Lyrically, the song features the rhetorical device of a first-person narrator "address(ing) his heart as if it had a mind of its own". This is a conceit that Dylan had previously employed in a more lighthearted vein with his 1981 single "Heart of Mine". The lyrics to "Forgetful Heart" have been praised for their dark and mysterious character; the last lines, in particular, "The door has closed forever more / If indeed there ever was a door", have received significant attention.

== Critical reception ==
Tony Attwood sees "Forgetful Heart" as utilizing a theme that Dylan has explored throughout his career: "the woman having loved the man, expressed all her love, and then being very close to acting 'like we never have met'", and notes that the song is "halfway between..."Visions of Johanna" and "Not Dark Yet". Attwood also believes the enigmatic final couplet makes the song darker than "Not Dark Yet": "'I've lost my greatest love' is not nearly so deep and dark as 'maybe I never had her'".

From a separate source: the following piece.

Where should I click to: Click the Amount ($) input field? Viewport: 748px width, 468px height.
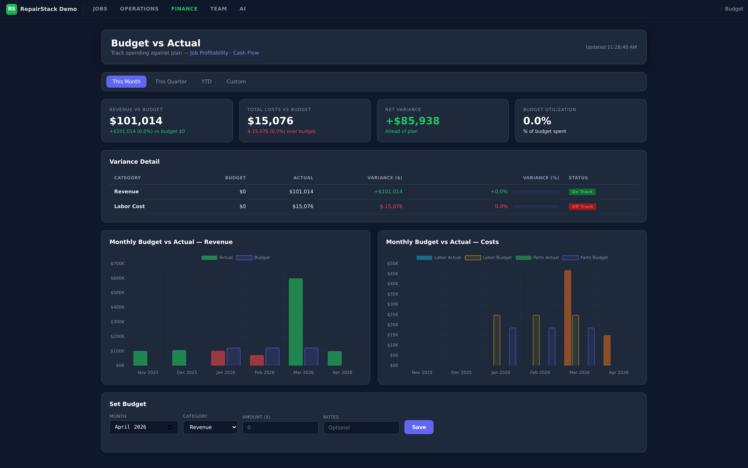tap(280, 427)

In their book Bob Dylan All the Songs: The Story Behind Every Track, authors Philippe Margotin and Jean-Michel Guesdon call it "the most desperate song on Together Through Life" and praise Mike Campbell's "saturated guitar solo" and the "excellent rhythm section" including George Receli's overdubbed tambourine part. They also interpret the final couplet as an "implicit reference" to a famous line from William Faulkner's Requiem for a Nun: "The past is never dead. It's not even past".

Critic Sean Curnyn named "Forgetful Heart" "one of the great latter-day Bob Dylan songs" and cited the song in live performance as "one of the most beautiful, deeply resonant and spine-tingling things to ever occur during a Bob Dylan show, in this decade or any other".

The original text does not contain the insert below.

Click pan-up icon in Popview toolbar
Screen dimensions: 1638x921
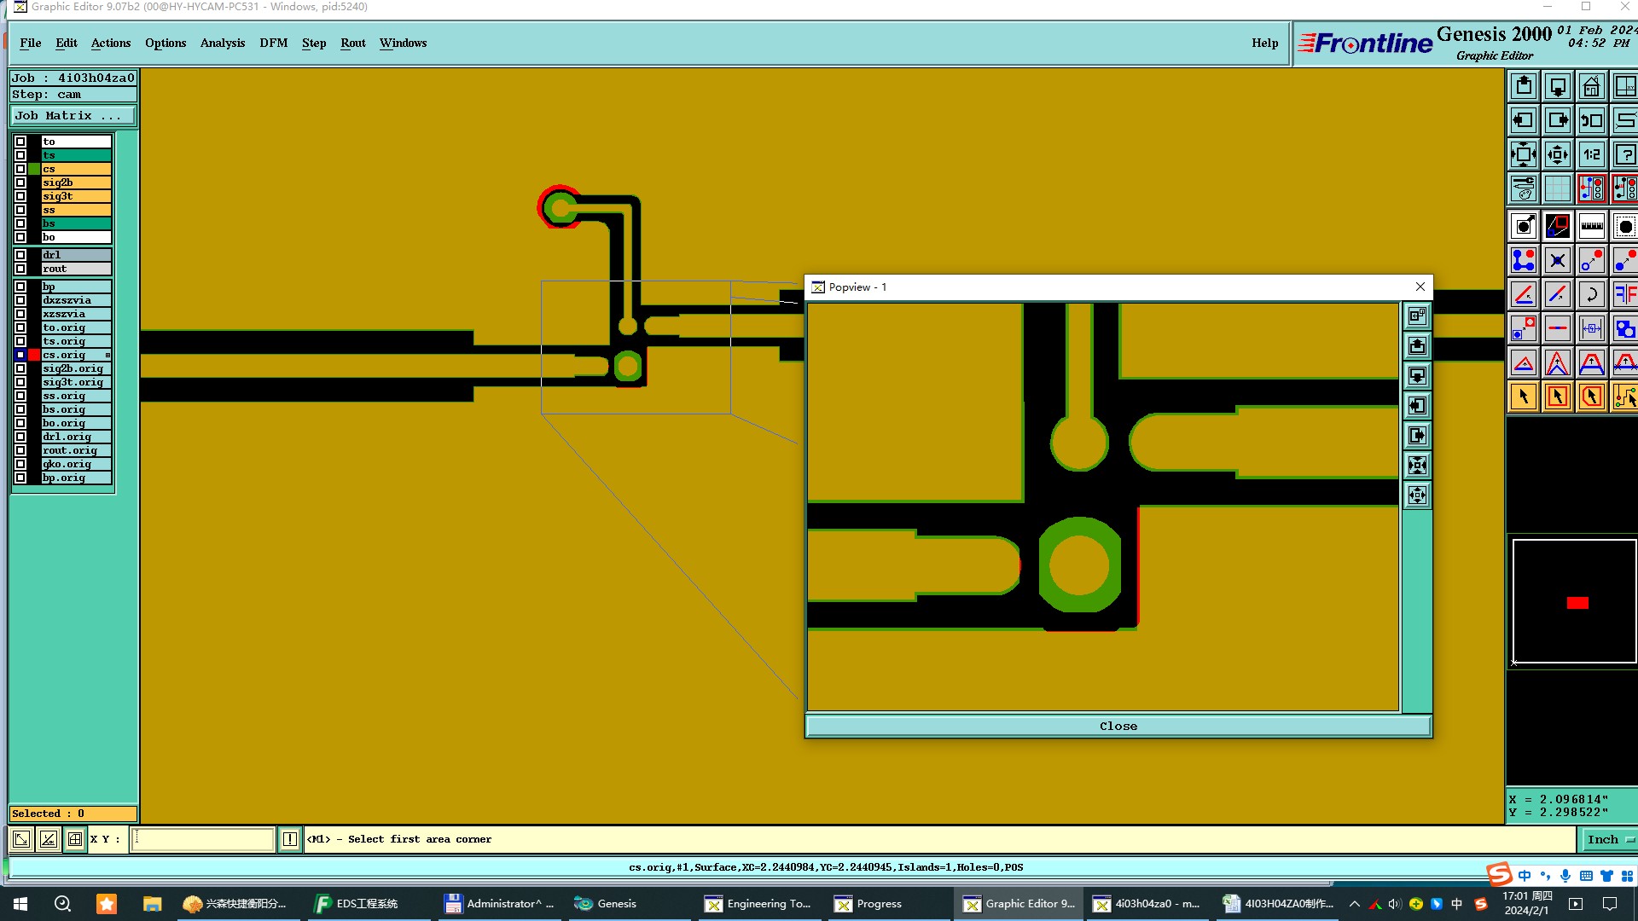click(1417, 345)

A 2015 USA Today list ranking "every Bob Dylan song" placed "Forgetful Heart" 82nd (out of 359). An article accompanying the list noted that Together Through Life is the "least regarded of Dylan's five late-career records, but there are plenty of gems to be mined anyway". A 2021 Guardian article included it on a list of "80 Bob Dylan songs everyone should know".

== In popular culture ==
Olivier Dahan used the song to score the opening scene of his 2010 Renée Zellweger-starring film My Own Love Song.

==Cultural references==
The phrase "walking shadow" from the line "Like a walking shadow in my brain" is taken from a famous soliloquy in William Shakespeare's Macbeth ("Life's but a walking shadow, a poor player / That struts and frets his hour upon the stage / And then is heard no more").

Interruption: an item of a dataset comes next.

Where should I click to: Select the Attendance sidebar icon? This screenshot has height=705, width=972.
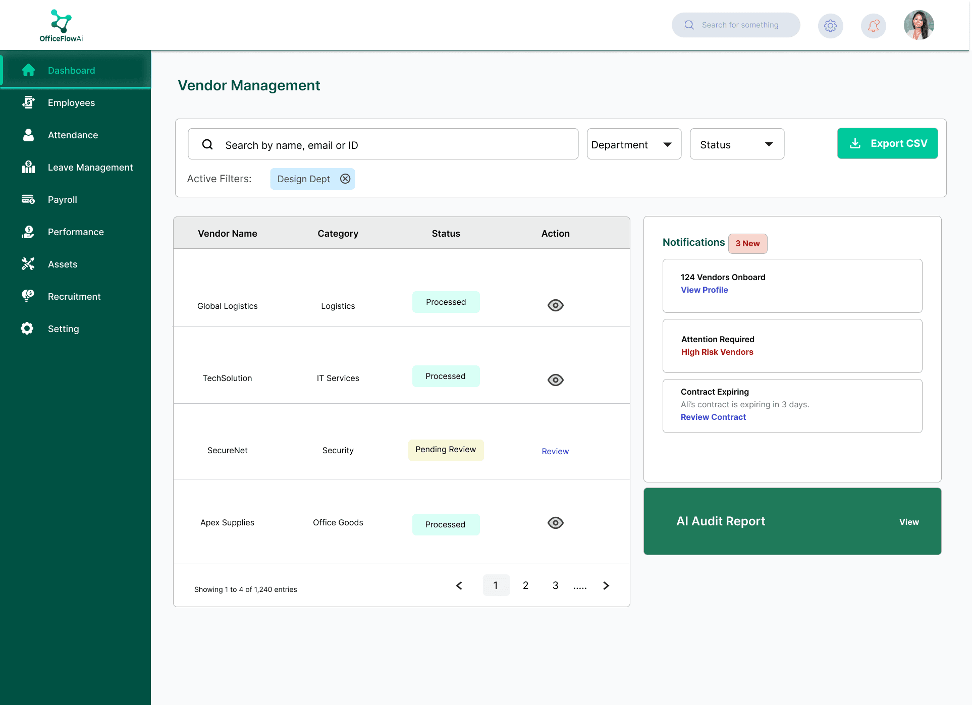click(x=28, y=135)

Some critics see the final couplet ("The door has closed forever more / If indeed there ever was a door") as referencing Shakespeare's Hamlet ("Let the doors be shut upon him that he may play the fool nowhere but in's own house"), a play Dylan quotes more explicitly on Together Through Life's closing song "It's All Good".

== Live performances ==
Dylan played "Forgetful Heart" live 234 times on the Never Ending Tour between 2009 and 2015. The song's live debut occurred at Summerfest in Milwaukee, Wisconsin on July 1, 2009, a recording of which was made available to stream on Dylan's official website that same month. Unlike the full, electric sound of the original studio performance, Dylan has favored a sparse arrangement (driven by finger-picked acoustic guitar, harmonica and Donnie Herron on viola instead of banjo) for the song's live outings. Dylan's last performance of the song took place at Talking Stick Resort Amphitheatre in Phoenix, AZ on July 13, 2025 before he reintroduced it to his setlists at The La Crosse Center in LaCrosse, Wisconsin on March 27, 2026..

==Notable covers==
English jazz singer Barb Jungr covered the song and released it as a single in 2021.